Личный состав экспедиции сформировался с подозрительной быстротой. Ввиду подчеркнутой скромности ее членов я вынужден писать об их достоинствах просто так, не упоминая анкетных и паспортных данных.
Номер первый: Старик.
Он был действительно старше всех нас. Зимовал в свое время на Тикси, был снайпером на Халхин-Голе, семь лет бродил по степям Монголии, все остальное время делил между Москвой и Памиром, пока тревожный ветер приключений не занес его на Чукотку. Старик — кадровый военный. Вторая его специальность охота. Мы потихоньку завидуем его ста восьмидесяти сантиметрам, прямой, как лыжная палка, фигуре.
Номер второй — Серега. Вместе с ним мы два лета бродили по чукотской тундре. Среди многочисленных талантов Сереги есть один особенно выдающийся — таскать рюкзак. Летом 1959 года я лично был свидетелем, как Сергей один тащил на себе по весенней тундре пятиместную тридцатишестикилограммовую лодку. Он нес ее тогда сто с лишним километров.
Журналист.
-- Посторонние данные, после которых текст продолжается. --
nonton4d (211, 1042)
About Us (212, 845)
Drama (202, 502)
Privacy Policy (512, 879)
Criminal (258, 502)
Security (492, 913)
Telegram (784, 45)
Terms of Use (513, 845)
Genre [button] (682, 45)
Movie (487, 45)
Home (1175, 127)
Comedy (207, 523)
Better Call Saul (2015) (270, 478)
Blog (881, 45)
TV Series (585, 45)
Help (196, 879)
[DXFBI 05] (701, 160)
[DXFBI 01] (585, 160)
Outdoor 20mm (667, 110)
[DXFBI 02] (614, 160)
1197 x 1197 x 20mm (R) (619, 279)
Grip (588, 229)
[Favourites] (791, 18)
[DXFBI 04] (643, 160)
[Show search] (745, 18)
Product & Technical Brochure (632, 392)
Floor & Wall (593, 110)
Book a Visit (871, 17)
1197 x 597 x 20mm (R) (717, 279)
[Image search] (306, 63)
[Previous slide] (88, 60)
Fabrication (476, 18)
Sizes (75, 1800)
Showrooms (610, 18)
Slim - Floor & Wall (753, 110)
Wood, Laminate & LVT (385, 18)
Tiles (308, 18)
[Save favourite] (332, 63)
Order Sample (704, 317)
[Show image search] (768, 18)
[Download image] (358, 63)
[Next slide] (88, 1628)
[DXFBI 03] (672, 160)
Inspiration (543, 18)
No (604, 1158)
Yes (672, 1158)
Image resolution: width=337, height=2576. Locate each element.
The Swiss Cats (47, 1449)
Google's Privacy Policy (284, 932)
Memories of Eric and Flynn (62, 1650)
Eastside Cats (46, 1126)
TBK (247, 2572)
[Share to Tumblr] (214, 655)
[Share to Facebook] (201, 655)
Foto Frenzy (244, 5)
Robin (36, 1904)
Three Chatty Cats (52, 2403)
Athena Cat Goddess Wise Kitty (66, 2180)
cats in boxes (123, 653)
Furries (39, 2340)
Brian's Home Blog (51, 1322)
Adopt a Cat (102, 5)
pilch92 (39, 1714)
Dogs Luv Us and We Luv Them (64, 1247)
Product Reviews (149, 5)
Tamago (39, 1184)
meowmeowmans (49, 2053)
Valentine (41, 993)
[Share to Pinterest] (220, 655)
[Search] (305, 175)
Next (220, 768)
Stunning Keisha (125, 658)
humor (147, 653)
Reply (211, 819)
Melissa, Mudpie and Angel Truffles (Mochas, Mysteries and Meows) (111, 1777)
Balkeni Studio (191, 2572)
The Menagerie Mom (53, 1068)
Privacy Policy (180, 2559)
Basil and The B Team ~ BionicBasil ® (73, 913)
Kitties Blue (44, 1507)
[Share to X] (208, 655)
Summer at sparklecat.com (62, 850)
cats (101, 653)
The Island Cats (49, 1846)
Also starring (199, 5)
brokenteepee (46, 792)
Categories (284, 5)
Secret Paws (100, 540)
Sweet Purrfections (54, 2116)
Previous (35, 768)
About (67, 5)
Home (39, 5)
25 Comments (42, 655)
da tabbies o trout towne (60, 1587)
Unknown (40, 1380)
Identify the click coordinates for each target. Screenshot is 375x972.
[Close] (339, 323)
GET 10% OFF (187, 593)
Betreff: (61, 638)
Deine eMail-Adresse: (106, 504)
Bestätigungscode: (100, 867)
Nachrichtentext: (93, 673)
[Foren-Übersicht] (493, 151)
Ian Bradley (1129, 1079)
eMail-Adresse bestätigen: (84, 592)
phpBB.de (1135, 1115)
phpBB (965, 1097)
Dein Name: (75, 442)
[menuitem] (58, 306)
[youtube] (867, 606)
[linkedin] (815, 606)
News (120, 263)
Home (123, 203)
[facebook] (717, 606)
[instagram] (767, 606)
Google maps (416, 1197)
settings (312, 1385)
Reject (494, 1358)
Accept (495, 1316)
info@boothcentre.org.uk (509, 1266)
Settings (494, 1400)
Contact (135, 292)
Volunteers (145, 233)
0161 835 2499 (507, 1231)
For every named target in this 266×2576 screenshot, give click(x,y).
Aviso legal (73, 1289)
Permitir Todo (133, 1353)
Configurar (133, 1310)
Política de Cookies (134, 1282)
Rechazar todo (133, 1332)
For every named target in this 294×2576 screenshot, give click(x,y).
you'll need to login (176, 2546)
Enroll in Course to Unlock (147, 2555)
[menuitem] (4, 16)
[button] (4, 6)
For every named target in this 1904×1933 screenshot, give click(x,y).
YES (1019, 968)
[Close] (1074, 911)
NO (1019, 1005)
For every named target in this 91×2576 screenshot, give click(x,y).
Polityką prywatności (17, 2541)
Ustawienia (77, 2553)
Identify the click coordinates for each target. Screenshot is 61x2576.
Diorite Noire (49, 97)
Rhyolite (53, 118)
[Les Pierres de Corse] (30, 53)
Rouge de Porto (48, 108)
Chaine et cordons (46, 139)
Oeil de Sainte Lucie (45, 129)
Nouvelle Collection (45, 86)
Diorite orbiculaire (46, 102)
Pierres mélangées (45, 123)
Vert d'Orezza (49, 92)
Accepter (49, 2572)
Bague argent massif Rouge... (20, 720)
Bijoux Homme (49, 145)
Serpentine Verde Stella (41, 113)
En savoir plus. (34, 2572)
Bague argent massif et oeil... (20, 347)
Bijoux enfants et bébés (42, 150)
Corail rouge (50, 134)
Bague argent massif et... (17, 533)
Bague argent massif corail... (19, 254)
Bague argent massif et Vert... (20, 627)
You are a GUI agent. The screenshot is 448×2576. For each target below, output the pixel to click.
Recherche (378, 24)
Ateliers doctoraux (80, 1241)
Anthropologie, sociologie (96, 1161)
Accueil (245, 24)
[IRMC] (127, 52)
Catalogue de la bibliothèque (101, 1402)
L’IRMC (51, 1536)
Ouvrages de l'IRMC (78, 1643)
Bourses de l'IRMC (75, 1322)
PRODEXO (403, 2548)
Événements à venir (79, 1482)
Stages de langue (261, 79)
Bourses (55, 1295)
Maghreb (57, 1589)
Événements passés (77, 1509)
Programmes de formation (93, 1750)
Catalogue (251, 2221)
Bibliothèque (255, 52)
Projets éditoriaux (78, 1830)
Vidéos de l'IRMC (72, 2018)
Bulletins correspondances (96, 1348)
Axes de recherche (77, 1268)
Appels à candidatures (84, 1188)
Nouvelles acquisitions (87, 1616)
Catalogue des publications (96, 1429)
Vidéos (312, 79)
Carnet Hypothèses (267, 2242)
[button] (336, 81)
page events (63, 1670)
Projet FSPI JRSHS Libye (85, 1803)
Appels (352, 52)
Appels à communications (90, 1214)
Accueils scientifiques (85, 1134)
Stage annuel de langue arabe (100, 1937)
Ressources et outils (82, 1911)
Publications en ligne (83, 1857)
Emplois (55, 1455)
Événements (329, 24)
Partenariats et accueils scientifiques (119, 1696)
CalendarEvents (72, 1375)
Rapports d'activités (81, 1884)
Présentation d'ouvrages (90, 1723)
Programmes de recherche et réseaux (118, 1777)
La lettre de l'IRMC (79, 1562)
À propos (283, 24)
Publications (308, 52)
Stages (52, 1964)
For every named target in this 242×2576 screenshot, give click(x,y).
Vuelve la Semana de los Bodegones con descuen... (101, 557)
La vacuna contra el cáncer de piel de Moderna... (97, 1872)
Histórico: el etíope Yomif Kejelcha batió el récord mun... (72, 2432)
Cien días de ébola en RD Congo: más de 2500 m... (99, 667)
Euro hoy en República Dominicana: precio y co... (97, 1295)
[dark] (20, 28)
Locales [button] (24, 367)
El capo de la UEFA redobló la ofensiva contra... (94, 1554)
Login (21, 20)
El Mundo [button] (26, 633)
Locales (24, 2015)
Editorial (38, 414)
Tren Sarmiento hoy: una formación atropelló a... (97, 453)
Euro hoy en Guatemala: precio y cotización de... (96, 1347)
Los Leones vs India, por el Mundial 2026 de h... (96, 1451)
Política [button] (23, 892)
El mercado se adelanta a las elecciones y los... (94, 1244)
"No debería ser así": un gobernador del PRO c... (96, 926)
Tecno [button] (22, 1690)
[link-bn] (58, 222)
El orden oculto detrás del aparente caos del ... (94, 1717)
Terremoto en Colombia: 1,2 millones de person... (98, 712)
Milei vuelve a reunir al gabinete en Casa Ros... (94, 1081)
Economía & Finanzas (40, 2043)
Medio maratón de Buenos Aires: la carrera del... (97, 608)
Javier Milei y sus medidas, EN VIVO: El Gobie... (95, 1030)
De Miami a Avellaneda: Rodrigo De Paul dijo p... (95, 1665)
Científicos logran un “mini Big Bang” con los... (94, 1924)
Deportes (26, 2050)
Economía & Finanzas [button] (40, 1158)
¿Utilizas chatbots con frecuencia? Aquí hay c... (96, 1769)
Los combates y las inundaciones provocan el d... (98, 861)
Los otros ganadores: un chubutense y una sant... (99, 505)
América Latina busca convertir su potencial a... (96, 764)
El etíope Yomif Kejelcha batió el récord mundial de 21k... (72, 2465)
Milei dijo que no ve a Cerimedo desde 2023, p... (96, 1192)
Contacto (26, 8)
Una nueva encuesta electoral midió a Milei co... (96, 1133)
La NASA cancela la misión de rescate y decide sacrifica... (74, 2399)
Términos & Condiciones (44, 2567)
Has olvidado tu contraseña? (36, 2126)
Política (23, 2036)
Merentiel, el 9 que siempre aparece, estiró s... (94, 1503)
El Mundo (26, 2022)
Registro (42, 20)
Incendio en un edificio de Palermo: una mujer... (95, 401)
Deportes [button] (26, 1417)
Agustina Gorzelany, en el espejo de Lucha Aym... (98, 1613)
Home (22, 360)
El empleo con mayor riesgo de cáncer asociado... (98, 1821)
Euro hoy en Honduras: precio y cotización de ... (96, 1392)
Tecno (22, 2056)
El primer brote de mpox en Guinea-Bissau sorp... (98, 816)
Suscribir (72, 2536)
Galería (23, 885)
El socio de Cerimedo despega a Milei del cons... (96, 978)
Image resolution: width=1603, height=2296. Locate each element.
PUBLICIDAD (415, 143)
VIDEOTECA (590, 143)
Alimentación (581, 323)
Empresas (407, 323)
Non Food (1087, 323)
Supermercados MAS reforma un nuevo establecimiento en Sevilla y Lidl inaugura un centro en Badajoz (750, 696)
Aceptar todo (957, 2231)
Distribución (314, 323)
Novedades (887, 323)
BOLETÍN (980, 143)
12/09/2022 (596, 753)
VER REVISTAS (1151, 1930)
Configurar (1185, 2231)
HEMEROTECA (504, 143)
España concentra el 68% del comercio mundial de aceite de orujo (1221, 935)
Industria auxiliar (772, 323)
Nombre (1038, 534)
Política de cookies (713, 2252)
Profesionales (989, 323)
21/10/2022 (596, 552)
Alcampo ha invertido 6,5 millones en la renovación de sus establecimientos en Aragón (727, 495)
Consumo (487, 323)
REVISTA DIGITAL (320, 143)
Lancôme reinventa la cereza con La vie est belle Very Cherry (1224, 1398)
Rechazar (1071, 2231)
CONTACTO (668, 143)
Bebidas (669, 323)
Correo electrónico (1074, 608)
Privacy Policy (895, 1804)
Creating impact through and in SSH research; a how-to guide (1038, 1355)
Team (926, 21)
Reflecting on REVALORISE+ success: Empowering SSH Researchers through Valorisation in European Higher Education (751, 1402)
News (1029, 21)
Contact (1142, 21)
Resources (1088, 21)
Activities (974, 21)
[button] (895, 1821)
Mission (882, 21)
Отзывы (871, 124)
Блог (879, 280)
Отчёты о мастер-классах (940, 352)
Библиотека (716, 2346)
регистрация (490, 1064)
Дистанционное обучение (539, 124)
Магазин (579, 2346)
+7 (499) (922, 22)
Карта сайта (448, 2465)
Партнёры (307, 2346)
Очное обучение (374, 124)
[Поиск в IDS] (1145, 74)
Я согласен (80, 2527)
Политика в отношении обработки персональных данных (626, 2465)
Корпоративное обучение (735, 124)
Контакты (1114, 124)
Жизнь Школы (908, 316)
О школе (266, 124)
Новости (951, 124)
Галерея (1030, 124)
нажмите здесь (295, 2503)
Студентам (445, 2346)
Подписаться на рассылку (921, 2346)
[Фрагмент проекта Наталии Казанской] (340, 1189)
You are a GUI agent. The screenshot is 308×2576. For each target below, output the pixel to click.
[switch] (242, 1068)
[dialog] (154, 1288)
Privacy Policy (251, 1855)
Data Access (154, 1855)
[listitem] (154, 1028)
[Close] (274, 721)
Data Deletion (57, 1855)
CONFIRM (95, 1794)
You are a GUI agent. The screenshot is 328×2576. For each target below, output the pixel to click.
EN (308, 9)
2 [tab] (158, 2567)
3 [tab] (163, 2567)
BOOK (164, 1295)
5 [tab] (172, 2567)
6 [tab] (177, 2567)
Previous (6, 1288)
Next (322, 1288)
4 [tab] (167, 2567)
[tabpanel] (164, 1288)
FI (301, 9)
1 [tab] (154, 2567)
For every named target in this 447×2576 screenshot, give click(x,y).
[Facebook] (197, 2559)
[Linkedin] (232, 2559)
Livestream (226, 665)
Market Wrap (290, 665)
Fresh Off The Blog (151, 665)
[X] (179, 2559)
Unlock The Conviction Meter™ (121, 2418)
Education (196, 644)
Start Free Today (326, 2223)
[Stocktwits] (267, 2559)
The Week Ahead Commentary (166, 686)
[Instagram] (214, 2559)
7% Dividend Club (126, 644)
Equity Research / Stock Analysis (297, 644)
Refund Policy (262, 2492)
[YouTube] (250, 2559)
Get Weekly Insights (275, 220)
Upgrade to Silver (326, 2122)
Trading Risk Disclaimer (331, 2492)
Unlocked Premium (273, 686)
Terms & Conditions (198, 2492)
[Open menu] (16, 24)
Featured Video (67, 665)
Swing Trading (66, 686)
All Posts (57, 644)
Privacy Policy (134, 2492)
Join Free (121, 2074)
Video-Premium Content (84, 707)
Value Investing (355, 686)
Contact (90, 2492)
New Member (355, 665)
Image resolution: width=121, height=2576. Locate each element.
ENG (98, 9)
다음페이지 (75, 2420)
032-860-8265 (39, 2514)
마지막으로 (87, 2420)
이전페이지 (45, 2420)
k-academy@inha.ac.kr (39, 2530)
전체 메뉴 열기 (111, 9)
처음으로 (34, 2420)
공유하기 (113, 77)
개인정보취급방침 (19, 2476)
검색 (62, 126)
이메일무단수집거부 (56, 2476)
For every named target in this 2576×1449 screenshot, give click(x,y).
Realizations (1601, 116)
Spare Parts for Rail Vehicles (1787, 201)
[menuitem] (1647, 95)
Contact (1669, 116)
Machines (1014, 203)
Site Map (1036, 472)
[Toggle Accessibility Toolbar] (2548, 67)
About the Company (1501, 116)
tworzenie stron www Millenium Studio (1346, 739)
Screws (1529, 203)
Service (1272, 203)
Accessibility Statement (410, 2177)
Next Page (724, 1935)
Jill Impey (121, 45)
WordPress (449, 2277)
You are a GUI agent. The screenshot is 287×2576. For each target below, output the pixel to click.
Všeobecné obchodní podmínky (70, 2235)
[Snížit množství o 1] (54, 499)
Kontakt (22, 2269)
Его основное призвание — вносить элемент рационализма в нашу сумбурную компанию: Журналист всегда спокоен и логичен. Но я-то знаю, что у него тоже есть пунктик помешательства. Пунктик совсем не оригинальный — рыбалка, но это основной мост, перекинутый между нашими душами.
Еще один журналист. Для всех нас это в доску свой парень, надежный товарищ. Перед тем как стать редакционным зубром, несколько лет работал с геологами на Индигирке.
Вокруг этого центрального ядра группировалась легковесная оболочка болельщиков. Наши болельщики ничем не отличались от своих собратьев по всей планете: они давали советы, иронизировали и разумеется, все до одного были, настроены крайне скептически. Скептицизм выражался в старой, как мир, формуле замаскированной зависти: «Ну, куда вам, вот если бы мы.»
Разумеется, оснований для сомнений было более чем достаточно.
Около ста десяти километров отделяло поселок от устья Чауна, двести сорок километров безлюдной тундры было между устьем Чауна и озером Эльгытгын, около семидесяти километров от Эльгытгына до верховьев Анадыря и потом более шестисот километров вниз по Анадырю. В низовьях Чауна дорогу преграждает невиданное количество всевозможных стариц, проток, притоков, и кустарниковых зарослей. В предгорьях и непосредственно в, горах почти невозможно рассчитывать на топливо кроме крохотных побегов полярной березки. Для того дабы сплавляться вниз по Анадырю, нужны хотя бы малоподвижные и неудобные резиновые лодки. А тащить их надо на себе.
Мы сидим с картами и логарифмическими линейками. Листки бумаги покрываются столбиками цифр, монотонное бормотанье висит в прокуренной комнате. Не хватает только треска арифмометров да руководящих окриков главбуха.
— Двадцать пять километров в день, сорок граммов масла на день, три пары портянок, сотни патронов — то ли хватит, то ли не хватит, не забыть записать крючки, резиновая лодка весит восемь килограммов. А там что, правда, магазинов нет? Палатку обязательно, сухой спирт, две шапки.
Список грузов рождается в муках, но он все же рождается.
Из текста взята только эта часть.